3 Der spätere erste König Israels betrat die Erzählung dieses Buches nicht als Feldherr und nicht als Prophet, sondern als Mann, den sein Vater loszog, um verlaufenes Vieh zu suchen. Es hätte schlechtere Ausbildungen für das Amt gegeben.
4 Da sie aber durch das Gebirge Ephraim gingen und durch das Land Salisa und sie nicht fanden, gingen sie durch das Land Saalim, und sie waren nicht da; sie gingen durch das Land Benjamin, und fanden sie nicht.
5 Da sie aber kamen in das Land Zuph, sprach Saul zu seinem Knaben, der mit ihm war: Komm, lass uns wieder heimgehen, dass mein Vater nicht von den Eselinnen ablasse und um uns sorge.
6 Er aber sprach zu ihm: Siehe, es ist ein Mann Gottes in dieser Stadt, und er ist ein herrlicher Mann; was er sagt, das geschieht gewiss. Lass uns nun dahin gehen; vielleicht sagt er uns unsern Weg, den wir gehen.
7 Saul aber sprach zu seinem Knaben: Wenn wir schon hingehen, was bringen wir dem Mann? Denn das Brot ist aus unserm Sack, und wir haben sonst keine Gabe, die wir dem Mann Gottes bringen.
8 Der Knabe antwortete Saul weiter und sprach: Siehe, ich habe noch bei mir einen viertel Silberling; den wollen wir dem Mann Gottes geben, dass er uns unsern Weg sage.
9 Vormals in Israel, wenn man ging, Gott zu fragen, sprach man: Kommt, lasst uns gehen zu dem Seher! Denn die man jetzt Propheten heißt, hieß man vorzeiten Seher.
10 Da sprach Saul zu seinem Knaben: Du hast recht geredet; komm, lass uns gehen! Und da sie hingingen zu der Stadt, da der Mann Gottes war.

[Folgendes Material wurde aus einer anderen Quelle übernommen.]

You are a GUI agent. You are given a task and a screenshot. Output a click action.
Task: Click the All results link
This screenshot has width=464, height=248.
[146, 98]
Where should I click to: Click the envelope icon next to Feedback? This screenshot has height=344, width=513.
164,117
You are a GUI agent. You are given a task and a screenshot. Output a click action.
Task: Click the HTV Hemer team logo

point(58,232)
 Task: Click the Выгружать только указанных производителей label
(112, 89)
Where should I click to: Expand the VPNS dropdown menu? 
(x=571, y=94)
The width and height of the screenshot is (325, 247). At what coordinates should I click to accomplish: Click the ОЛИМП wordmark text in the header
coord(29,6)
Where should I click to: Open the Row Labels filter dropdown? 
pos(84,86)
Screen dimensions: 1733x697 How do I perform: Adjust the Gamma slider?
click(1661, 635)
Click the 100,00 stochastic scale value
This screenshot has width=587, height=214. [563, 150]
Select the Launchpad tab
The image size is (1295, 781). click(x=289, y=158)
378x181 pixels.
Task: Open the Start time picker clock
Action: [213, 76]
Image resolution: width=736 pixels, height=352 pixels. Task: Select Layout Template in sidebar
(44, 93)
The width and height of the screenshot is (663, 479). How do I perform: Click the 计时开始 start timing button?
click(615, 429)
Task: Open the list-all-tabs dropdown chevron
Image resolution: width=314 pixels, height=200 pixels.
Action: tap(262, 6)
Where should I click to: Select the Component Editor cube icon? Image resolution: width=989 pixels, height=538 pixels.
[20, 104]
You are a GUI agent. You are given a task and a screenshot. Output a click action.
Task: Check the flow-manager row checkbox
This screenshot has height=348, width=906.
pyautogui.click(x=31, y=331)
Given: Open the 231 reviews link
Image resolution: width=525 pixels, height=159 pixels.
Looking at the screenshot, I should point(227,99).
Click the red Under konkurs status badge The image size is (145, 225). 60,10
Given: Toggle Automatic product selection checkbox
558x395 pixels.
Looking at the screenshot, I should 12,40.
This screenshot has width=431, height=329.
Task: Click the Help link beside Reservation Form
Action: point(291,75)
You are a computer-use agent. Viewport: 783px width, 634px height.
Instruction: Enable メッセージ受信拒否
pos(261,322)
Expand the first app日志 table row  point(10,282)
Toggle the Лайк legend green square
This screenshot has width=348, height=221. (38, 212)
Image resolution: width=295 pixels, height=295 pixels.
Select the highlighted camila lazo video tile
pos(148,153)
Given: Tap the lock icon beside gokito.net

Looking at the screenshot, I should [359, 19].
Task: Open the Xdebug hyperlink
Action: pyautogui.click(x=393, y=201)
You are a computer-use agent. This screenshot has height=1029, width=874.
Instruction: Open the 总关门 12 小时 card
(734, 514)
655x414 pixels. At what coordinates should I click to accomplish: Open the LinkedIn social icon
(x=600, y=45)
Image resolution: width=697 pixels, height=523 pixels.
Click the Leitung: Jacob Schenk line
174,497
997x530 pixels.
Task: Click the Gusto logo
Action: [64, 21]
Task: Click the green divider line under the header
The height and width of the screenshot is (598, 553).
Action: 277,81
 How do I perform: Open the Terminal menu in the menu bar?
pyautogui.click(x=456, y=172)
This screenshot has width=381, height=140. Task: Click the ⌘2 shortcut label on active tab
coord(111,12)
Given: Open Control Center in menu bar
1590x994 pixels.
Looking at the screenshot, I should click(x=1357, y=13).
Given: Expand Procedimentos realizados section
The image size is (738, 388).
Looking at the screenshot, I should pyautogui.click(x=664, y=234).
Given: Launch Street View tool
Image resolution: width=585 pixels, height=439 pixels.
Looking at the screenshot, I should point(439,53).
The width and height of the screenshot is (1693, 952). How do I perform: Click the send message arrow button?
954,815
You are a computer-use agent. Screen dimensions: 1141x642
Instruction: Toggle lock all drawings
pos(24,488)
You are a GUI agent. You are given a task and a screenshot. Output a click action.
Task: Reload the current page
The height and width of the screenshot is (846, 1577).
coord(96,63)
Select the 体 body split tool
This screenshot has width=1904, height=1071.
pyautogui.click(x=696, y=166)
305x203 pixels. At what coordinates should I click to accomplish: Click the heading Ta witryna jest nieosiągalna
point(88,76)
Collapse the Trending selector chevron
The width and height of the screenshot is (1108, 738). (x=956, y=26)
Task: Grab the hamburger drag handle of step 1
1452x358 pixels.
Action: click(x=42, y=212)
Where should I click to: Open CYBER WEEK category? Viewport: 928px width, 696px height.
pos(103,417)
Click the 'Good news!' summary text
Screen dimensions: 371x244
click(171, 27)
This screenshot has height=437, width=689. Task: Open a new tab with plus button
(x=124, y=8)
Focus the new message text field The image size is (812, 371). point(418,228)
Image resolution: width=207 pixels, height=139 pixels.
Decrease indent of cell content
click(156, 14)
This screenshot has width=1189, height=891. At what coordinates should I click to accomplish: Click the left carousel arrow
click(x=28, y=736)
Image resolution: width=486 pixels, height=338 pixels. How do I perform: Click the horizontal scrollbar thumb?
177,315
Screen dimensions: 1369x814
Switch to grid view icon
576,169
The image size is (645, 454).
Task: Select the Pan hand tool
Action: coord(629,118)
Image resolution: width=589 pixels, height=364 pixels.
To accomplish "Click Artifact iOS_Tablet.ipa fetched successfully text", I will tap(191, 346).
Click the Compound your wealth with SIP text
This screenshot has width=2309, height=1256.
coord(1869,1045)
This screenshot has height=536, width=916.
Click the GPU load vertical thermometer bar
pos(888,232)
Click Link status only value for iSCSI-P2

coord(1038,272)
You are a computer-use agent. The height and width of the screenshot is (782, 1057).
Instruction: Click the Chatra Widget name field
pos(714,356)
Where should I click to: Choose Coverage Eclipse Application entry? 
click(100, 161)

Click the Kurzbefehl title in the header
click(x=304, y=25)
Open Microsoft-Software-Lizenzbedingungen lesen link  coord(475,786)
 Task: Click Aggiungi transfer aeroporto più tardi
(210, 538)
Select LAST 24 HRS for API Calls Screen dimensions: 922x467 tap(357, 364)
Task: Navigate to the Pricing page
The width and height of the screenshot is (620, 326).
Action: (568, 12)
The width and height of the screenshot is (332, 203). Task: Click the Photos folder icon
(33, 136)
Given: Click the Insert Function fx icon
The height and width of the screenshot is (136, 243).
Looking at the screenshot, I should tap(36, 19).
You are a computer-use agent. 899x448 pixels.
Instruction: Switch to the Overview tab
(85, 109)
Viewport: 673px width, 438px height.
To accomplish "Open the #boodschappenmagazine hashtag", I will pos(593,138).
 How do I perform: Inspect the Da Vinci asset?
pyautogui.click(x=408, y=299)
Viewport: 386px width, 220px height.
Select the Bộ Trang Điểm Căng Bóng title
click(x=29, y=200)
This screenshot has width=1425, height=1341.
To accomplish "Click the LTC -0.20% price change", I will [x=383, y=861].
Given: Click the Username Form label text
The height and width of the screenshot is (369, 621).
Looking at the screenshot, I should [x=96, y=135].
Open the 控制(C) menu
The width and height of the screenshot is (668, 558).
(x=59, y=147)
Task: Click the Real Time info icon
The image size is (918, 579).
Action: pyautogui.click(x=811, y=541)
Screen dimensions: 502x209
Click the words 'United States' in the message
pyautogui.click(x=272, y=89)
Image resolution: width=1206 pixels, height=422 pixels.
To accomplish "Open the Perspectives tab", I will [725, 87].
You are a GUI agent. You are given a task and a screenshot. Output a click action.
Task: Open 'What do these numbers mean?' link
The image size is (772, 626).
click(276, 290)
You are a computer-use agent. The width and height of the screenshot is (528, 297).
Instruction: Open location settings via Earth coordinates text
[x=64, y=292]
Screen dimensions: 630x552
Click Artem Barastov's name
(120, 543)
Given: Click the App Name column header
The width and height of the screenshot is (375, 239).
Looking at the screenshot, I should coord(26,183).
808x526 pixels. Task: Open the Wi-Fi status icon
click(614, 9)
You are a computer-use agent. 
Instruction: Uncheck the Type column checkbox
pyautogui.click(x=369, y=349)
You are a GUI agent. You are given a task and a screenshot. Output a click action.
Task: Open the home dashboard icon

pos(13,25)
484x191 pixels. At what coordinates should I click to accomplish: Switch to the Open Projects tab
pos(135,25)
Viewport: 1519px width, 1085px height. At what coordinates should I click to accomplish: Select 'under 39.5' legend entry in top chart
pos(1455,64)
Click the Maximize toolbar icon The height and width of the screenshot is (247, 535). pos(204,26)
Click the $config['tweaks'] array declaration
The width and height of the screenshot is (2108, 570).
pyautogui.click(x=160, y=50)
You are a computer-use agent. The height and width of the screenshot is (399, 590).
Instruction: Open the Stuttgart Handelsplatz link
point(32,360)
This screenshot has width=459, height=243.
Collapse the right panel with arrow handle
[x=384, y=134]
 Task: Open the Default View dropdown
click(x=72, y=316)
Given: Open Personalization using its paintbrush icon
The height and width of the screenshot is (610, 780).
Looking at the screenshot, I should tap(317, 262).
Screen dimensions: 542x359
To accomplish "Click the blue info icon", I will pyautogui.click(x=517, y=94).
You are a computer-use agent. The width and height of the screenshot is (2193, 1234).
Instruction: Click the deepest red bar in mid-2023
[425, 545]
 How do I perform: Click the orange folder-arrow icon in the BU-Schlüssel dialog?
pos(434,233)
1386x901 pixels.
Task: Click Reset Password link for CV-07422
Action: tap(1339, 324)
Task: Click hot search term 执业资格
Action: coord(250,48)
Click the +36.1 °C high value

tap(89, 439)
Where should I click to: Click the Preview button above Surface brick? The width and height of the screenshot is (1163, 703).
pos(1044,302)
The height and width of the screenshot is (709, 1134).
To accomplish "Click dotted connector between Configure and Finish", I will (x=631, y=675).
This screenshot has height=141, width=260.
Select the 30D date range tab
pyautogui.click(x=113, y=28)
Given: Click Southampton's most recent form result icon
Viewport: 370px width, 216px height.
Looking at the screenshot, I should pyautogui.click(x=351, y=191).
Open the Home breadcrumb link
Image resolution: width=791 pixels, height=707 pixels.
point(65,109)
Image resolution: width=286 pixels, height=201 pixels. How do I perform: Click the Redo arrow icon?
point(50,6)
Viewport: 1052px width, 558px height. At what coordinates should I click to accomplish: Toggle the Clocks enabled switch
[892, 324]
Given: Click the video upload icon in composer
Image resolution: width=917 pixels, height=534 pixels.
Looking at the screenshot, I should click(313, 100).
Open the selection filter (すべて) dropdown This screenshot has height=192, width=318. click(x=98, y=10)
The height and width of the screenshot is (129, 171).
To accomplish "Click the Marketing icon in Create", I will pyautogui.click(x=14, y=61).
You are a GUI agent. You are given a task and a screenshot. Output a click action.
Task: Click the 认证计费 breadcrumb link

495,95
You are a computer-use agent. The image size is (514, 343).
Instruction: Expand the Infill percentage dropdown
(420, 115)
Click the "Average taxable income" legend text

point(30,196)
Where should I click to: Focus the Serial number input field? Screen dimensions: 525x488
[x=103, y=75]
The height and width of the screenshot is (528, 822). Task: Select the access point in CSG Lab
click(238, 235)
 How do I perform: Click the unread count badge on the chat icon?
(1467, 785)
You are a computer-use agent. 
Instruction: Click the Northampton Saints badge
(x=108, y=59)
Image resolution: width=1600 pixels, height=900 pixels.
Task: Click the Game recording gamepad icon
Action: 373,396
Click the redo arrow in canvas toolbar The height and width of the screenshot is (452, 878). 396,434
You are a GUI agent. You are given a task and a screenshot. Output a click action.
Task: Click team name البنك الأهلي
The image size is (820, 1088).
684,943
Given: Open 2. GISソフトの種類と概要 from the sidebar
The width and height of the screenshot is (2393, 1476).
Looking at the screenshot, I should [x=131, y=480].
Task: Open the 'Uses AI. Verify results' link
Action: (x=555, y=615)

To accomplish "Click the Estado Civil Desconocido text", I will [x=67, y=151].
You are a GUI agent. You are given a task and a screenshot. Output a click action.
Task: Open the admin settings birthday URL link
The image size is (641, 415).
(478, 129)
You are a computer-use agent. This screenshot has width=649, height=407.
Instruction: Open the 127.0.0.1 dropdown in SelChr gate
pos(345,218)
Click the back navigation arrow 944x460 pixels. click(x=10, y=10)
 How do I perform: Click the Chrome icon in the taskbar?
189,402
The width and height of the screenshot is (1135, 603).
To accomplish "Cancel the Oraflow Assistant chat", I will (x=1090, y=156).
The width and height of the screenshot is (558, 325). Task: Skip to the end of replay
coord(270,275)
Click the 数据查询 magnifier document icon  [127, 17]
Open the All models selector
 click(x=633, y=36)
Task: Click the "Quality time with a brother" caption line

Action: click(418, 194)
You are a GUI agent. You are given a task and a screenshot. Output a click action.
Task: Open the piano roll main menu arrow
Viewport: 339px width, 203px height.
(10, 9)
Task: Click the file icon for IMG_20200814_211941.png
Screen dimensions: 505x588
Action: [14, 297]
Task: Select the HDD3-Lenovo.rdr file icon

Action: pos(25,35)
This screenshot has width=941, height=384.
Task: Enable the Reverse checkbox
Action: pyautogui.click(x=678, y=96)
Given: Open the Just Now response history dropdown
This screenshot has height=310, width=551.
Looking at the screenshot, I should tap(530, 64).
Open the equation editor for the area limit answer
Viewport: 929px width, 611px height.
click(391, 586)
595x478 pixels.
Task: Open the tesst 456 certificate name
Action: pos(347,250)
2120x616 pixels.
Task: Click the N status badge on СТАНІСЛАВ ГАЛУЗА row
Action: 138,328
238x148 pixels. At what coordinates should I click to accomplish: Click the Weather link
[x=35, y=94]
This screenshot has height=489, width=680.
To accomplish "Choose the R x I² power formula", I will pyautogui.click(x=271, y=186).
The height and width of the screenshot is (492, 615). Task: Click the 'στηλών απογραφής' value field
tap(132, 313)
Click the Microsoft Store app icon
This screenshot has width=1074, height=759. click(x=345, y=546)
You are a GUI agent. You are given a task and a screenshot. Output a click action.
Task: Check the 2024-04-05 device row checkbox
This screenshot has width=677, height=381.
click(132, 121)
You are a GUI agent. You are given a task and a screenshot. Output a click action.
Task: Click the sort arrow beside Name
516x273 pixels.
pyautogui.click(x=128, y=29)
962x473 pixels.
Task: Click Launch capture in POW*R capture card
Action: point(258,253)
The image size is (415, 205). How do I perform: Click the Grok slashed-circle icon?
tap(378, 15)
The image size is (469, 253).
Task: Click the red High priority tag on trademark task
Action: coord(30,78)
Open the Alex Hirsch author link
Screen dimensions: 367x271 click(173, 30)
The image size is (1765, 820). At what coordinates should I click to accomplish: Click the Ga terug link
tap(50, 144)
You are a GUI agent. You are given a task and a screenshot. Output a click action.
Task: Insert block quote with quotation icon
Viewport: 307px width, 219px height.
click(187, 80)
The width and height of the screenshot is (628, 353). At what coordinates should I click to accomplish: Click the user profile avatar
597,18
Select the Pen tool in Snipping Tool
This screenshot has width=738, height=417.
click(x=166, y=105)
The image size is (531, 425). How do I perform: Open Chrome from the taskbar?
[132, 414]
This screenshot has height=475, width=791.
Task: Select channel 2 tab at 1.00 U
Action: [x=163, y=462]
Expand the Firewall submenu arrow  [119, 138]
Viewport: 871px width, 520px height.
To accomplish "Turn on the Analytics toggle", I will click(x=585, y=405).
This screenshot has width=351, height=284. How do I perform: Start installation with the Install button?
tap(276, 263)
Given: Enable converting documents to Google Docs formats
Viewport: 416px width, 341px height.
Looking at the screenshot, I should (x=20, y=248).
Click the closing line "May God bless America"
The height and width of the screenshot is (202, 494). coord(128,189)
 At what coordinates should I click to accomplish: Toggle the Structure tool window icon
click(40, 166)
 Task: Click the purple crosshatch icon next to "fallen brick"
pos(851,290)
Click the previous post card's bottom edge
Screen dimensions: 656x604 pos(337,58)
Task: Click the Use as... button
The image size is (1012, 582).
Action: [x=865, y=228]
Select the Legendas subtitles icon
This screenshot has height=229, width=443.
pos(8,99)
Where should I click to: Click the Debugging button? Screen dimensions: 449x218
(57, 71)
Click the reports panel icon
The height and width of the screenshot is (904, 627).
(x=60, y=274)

11 Da sie aber die Stadt hinaufgehen wollten, fanden sie Dirnen, die herausgingen, Wasser zu schöpfen, zu denen sprachen sie: Ist der Seher hier?
12 Sie antworteten ihnen und sprachen: Ja, siehe, da ist er vor dir; eile nun, denn er ist heute in die Stadt gekommen, weil das Volk heute zu opfern hat auf der Höhe.
13 Samuel aber hatte tags zuvor, ehe Saul kam, dem Ohr Sauls eröffnet und gesagt: Morgen um diese Zeit will ich einen Mann aus dem Lande Benjamin zu dir senden; den sollst du salben zum Fürsten über mein Volk Israel. Der Seher wusste bereits, wen er treffen würde, während der Gesuchte selbst noch auf der Suche nach entlaufenen Tieren war.
14 Und da Samuel den Saul ansah, antwortete ihm der HERR: Siehe, das ist der Mann, von dem ich dir gesagt habe, dass er über mein Volk herrschen soll.
15 Da machte sich Saul zu Samuel mitten unter dem Tor und sprach: Sage mir, wo ist des Sehers Haus?
16 Samuel antwortete Saul und sprach: Ich bin der Seher. Gehe vor mir hinauf auf die Höhe, denn ihr sollt heute mit mir essen; morgen früh will ich dich lassen gehen und alles, was in deinem Herzen ist, will ich dir sagen.
17 Und um die Eselinnen, die du vor drei Tagen verloren hast, bekümmere dich nicht; denn sie sind gefunden. Und wes wird sein, was das Beste ist in Israel? Nicht dein und deines Vaters Hauses?
18 Saul antwortete und sprach: Bin ich nicht ein Benjaminiter, von dem kleinsten Stamm in Israel, und mein Geschlecht das geringste unter den Geschlechtern des Stammes Benjamin? Er war noch am selben Tag ausgezogen, um Esel zu suchen, und wurde nun gefragt, ob ihm nicht das ganze Land gehöre; kein Mensch in diesem Buch hat sein neues Amt mit ehrlicherer Verwirrung entgegengenommen.